EXERCISE OBJECTIVE:
Wherever "computer" shows up in the records below, copy the whole line.

RECORDS FOR THIS EXERCISE:
>>>>>
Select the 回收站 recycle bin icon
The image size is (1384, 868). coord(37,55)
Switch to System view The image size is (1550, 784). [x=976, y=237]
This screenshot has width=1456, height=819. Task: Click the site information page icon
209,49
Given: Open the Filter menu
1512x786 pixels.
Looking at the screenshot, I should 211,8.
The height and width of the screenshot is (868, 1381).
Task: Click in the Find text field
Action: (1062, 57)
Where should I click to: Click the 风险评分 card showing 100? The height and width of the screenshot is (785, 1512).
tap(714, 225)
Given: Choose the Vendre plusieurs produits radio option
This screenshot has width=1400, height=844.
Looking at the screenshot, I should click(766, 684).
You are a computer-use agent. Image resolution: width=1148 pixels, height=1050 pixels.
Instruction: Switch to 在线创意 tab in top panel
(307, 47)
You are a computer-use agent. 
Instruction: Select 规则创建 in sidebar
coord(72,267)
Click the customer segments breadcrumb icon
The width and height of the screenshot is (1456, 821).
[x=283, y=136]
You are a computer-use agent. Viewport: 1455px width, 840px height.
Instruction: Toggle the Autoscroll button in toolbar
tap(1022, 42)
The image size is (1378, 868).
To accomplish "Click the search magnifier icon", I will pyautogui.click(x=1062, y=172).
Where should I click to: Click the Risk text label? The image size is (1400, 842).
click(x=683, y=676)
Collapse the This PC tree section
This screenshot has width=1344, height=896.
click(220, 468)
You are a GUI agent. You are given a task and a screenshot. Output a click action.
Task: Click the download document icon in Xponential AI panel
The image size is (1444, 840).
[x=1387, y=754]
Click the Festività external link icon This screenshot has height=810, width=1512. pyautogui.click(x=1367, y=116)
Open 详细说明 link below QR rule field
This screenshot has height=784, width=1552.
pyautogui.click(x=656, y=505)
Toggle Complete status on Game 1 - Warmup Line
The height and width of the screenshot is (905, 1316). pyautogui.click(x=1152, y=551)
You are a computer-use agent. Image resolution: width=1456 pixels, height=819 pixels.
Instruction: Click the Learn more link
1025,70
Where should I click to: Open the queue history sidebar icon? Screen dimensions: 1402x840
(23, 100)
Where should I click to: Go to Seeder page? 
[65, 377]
<<<<<
WRITTEN REPLY:
You are a computer-use agent. Image resolution: width=1148 pixels, height=1050 pixels.
You are a computer-use agent. 
You are a computer-use agent. Viewport: 1455px width, 840px height.
You are a computer-use agent. Image resolution: width=1456 pixels, height=819 pixels.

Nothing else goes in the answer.